Clearly, working from home has its plus sides e.g. no commute, managing your own time and greater productivity to mention a few. It can however have its downside – boredom, distractions, frustration, poor facilities etc.

Look after yourself by trying the following

Prepare a work area

Try not to get in the way of the rest of the household. To do so is likely to cause stress, annoyance and reduced productivity. Ideally you will have an office area e.g a spare bedroom or conservatory or even perched at the end of the dining table. Wherever it is should be quiet and free from distraction such as TV or constant conversation.

Try and organise your hardware and stationery requirements so that they are near to you and importantly find a peaceful area which you can call your own.

Try to avoid working from the sofa – many of us have done this simply because it’s an easy thing to do but beware of bad postures which can creep up on you very quickly and cause unnecessary muscle problems and ongoing discomfort. So, get quiet and comfortable! 

Set your own routine

With the absence of the office discipline, it might be difficult to prioritise and stick to regular hours. This by itself can be stressful. It probably makes sense to get showered and dressed before you start work. It is so easy to confuse work and home duties but do try to separate them. 

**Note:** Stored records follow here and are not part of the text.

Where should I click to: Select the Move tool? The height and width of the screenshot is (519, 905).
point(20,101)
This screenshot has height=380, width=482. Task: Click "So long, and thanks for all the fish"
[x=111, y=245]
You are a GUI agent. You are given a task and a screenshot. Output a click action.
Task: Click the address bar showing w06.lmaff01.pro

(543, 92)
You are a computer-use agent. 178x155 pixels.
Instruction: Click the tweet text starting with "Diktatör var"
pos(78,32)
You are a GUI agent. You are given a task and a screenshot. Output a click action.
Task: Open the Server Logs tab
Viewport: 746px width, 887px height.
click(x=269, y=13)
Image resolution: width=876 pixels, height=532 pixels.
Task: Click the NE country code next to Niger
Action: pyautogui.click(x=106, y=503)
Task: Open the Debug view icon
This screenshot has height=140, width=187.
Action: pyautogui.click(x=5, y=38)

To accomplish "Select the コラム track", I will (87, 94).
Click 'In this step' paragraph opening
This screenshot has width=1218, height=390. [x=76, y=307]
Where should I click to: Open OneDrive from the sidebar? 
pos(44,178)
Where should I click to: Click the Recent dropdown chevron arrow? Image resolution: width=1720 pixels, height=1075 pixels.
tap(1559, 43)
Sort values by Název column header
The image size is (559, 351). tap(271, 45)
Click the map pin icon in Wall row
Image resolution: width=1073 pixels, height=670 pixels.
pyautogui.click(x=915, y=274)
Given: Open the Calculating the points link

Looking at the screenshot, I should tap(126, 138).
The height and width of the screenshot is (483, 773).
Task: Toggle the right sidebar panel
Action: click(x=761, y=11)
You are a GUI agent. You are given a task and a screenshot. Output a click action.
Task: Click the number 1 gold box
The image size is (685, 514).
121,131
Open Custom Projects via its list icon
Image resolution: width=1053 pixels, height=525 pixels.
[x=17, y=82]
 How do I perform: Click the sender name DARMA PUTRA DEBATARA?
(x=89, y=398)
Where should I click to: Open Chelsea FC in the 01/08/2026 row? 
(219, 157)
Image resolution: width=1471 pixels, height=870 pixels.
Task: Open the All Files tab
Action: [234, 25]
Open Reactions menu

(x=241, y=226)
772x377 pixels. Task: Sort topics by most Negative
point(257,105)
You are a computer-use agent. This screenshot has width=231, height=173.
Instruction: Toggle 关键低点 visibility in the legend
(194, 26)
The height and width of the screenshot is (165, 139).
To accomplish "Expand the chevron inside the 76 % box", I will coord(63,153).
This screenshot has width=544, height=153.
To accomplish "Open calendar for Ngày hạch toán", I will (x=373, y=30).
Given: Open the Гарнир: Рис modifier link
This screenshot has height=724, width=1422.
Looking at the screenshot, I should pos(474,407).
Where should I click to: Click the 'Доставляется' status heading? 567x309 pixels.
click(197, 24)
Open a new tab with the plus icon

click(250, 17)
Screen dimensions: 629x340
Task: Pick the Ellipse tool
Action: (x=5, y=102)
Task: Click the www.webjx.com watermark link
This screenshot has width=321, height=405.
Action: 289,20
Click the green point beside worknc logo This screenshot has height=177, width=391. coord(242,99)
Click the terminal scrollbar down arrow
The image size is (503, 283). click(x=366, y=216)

Consistency is especially important so try to stick to similar hours rather than burning the candle at both ends. Try not to waste good time during the day by performing household chores thinking that you will catch up your work later – you probably won’t catch up and this causes added stress the next day.

It helps to maintain working sleep patterns as if you were still going into work and to eat as normal too. Consistency helps productivity and general mental and physical health. 

At the end of your working day – do try and relax and commit yourself to a proper home wind down. Most importantly, when your workday stops, stop working. Shut down, stop checking emails and focus on your home life. And at the end of the evening, try to get to bed at your usual time. 

Keep your boundaries

This aspect can be easily overlooked  but is especially important. Let other members of the household know when you are working and not to be disturbed or pestered e.g. to go to the supermarket or walk the dog! This assists your new routine and provides assurance and reduces stress.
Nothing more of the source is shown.